What needs to be done – Pick each line that has "agent" out of the records.

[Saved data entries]

Start of Block

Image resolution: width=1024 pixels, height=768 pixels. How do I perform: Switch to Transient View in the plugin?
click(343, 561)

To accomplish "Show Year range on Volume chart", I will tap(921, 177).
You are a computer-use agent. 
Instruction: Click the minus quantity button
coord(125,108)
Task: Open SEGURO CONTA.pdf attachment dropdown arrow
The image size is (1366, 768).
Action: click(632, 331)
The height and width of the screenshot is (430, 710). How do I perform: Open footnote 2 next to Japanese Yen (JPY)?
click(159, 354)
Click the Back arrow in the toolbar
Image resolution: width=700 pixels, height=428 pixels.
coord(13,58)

End of Block
Start of Block

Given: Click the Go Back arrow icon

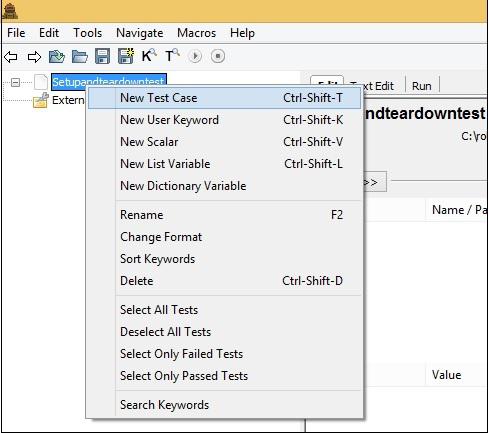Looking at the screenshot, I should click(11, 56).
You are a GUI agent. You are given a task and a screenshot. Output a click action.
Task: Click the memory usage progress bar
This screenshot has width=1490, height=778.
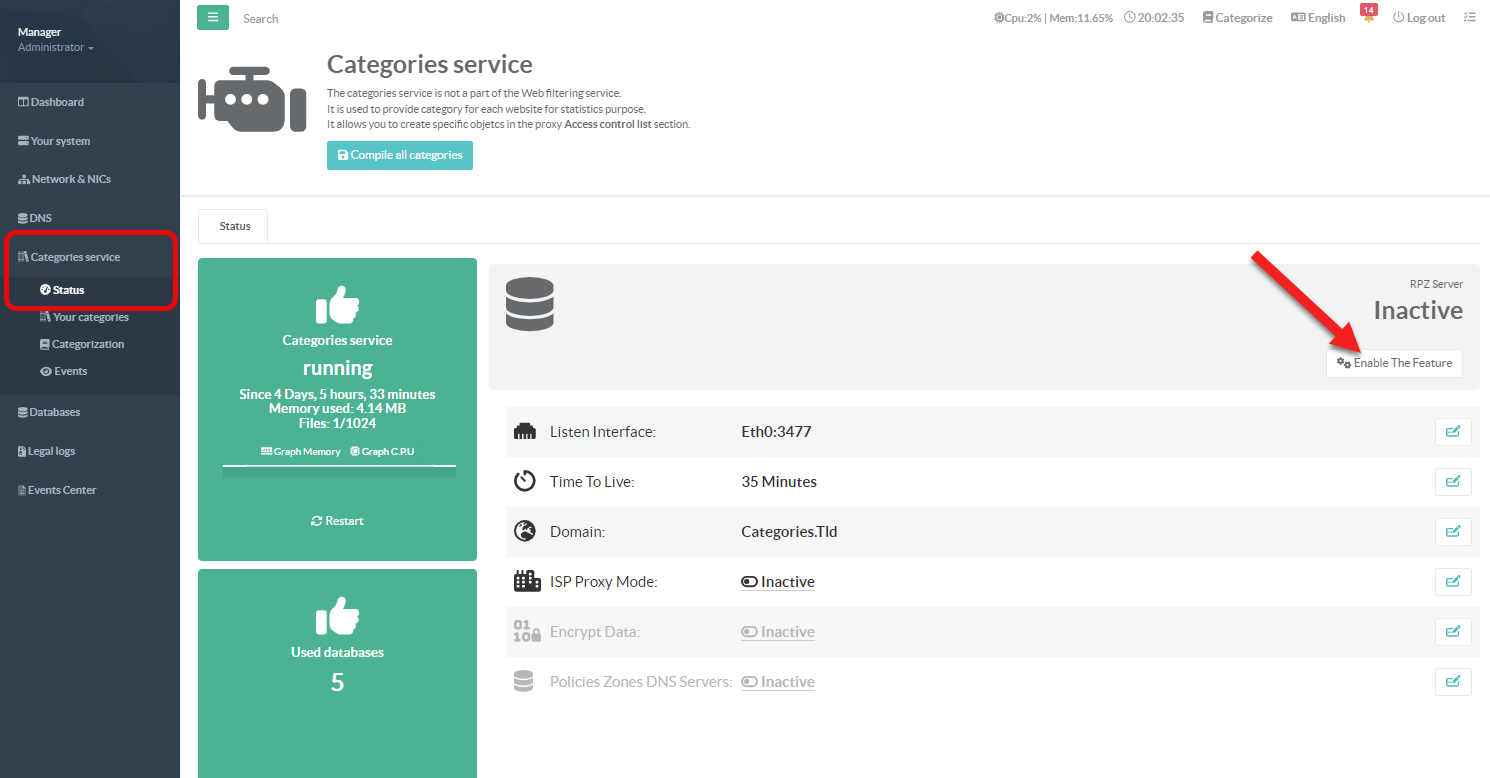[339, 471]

End of Block

Completed task –
You are a computer-use agent. 
You are a GUI agent. You are given a task and a screenshot. Output a click action.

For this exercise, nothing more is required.